**EXCERPTED DATA:**
▽
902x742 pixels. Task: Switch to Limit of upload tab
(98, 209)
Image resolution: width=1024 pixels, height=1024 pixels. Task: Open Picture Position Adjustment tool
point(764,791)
△
▽
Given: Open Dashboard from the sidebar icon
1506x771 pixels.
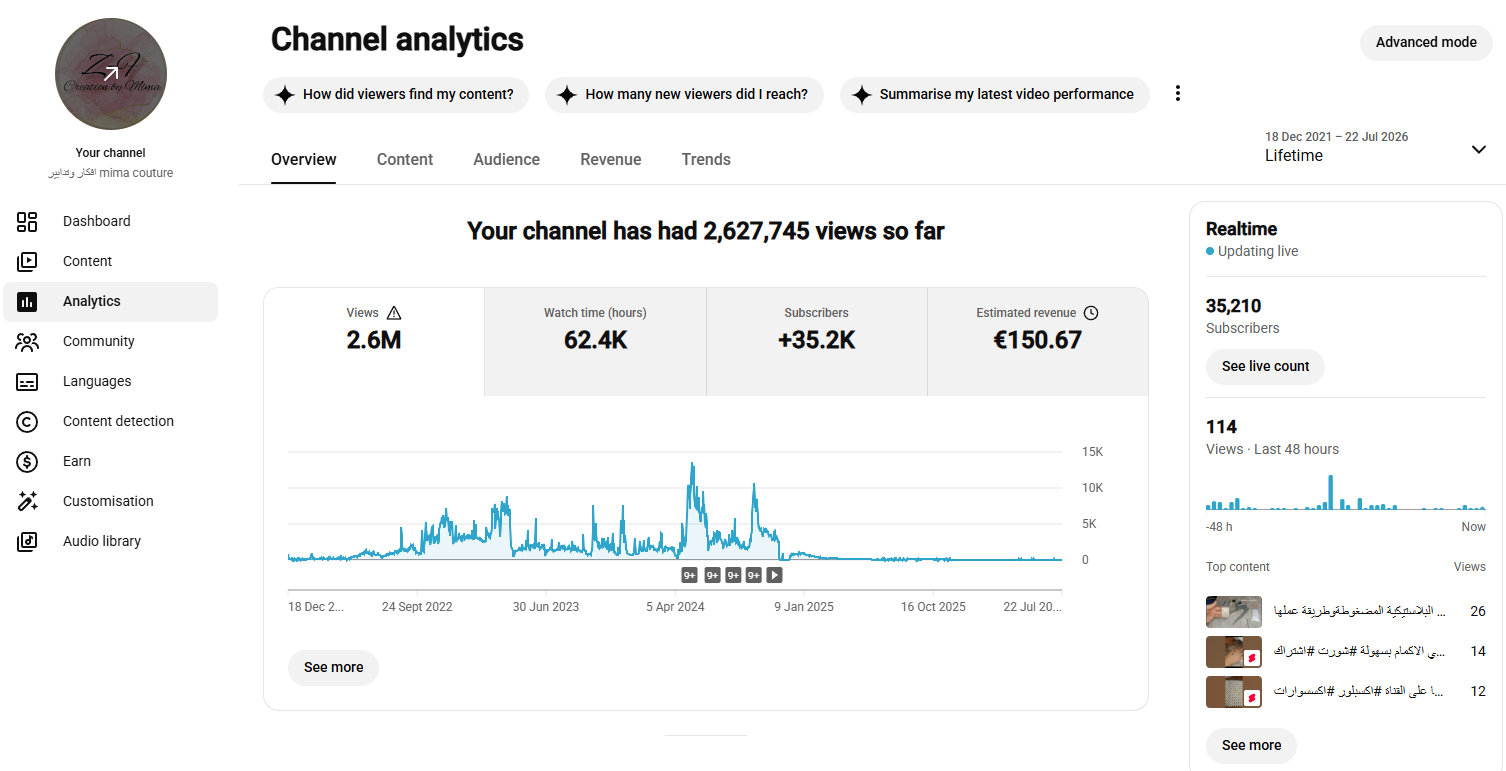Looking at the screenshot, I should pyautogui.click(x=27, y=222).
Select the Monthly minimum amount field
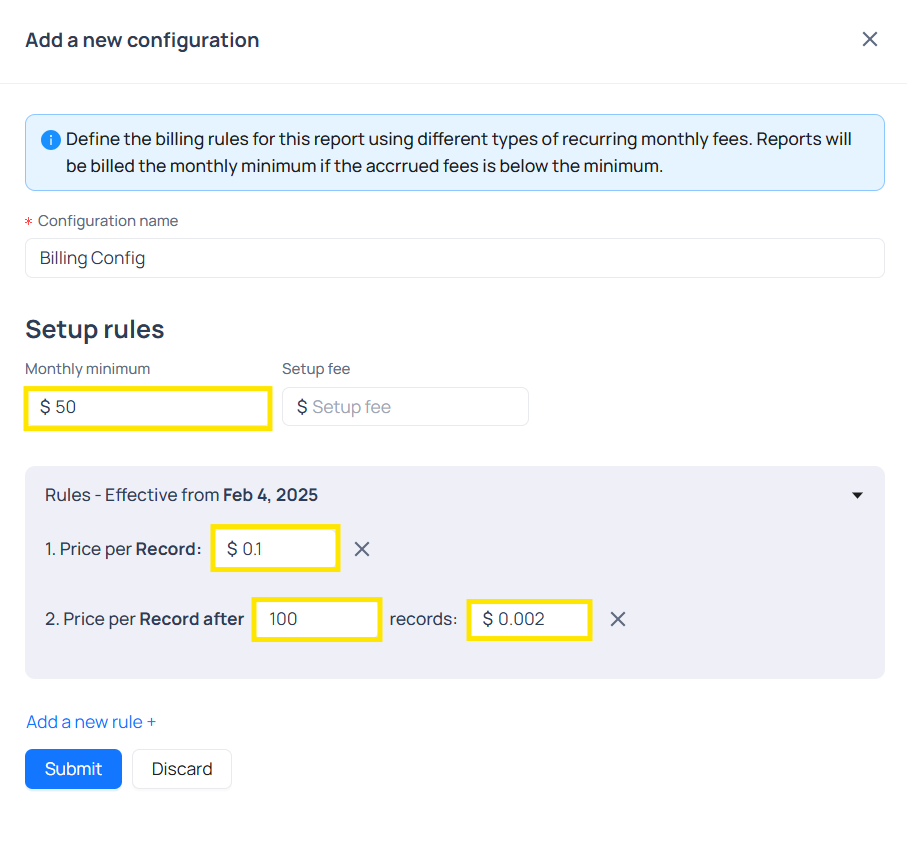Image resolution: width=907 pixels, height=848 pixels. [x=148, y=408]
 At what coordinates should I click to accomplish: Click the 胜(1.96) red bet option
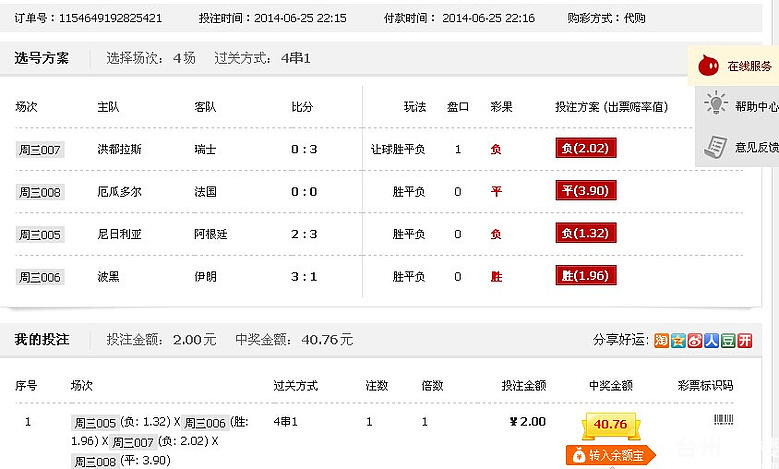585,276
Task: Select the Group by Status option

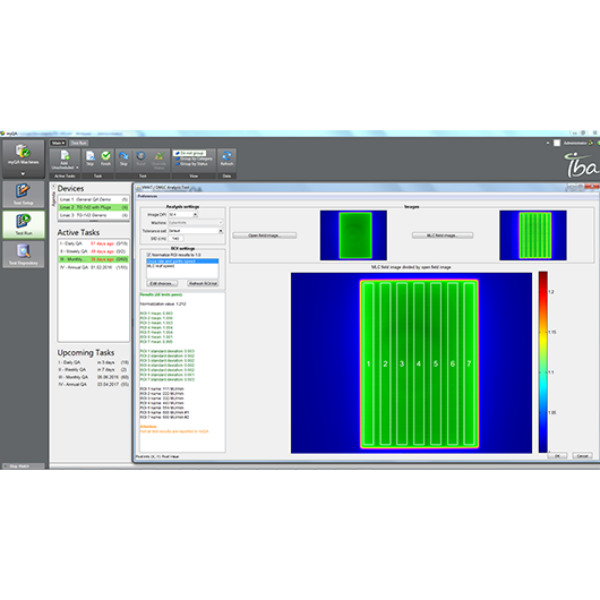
△
▽
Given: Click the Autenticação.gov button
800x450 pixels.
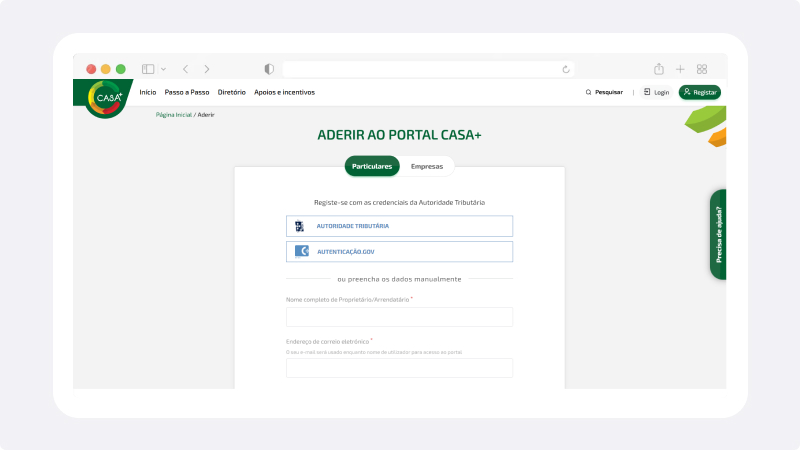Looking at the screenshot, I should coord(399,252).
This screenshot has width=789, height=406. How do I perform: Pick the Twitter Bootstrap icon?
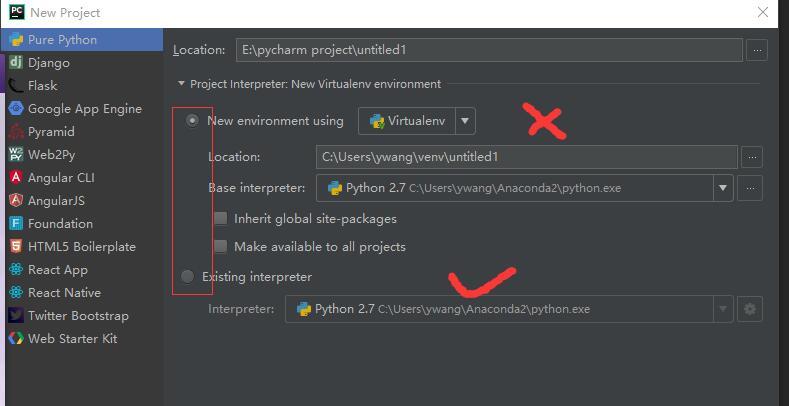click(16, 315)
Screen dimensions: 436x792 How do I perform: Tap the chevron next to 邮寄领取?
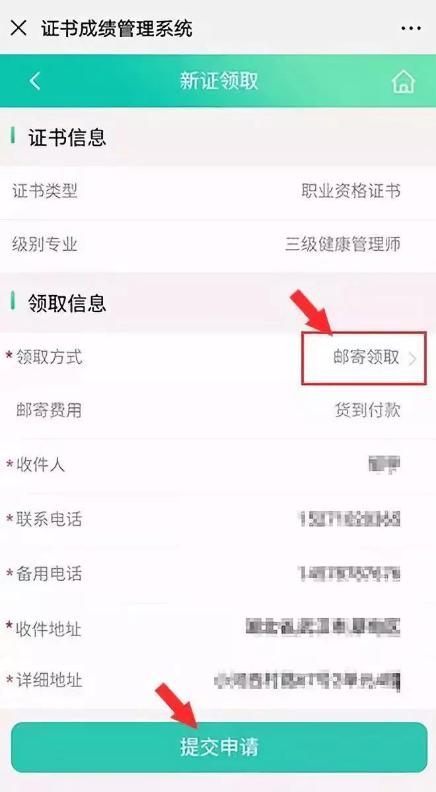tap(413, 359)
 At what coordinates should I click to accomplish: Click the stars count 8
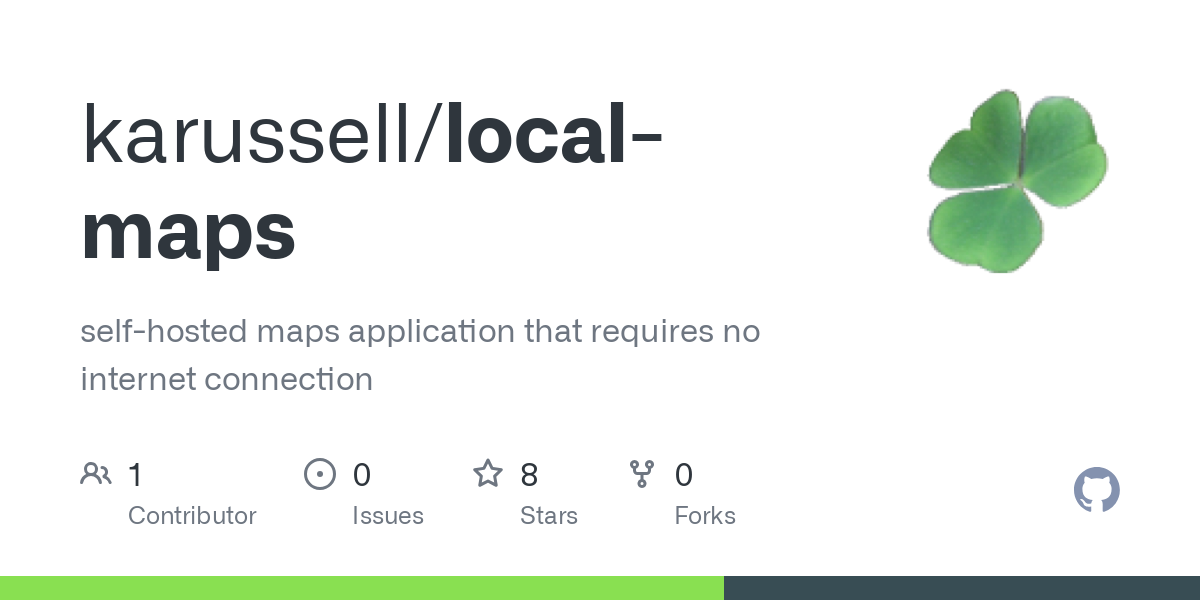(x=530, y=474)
△
**TRY IT:**
Whenever a line above contains "Given", copy that line.

**RESULT BELOW:**
Given: Open Dashboard from the sidebar icon
Given: Click the Autenticação.gov button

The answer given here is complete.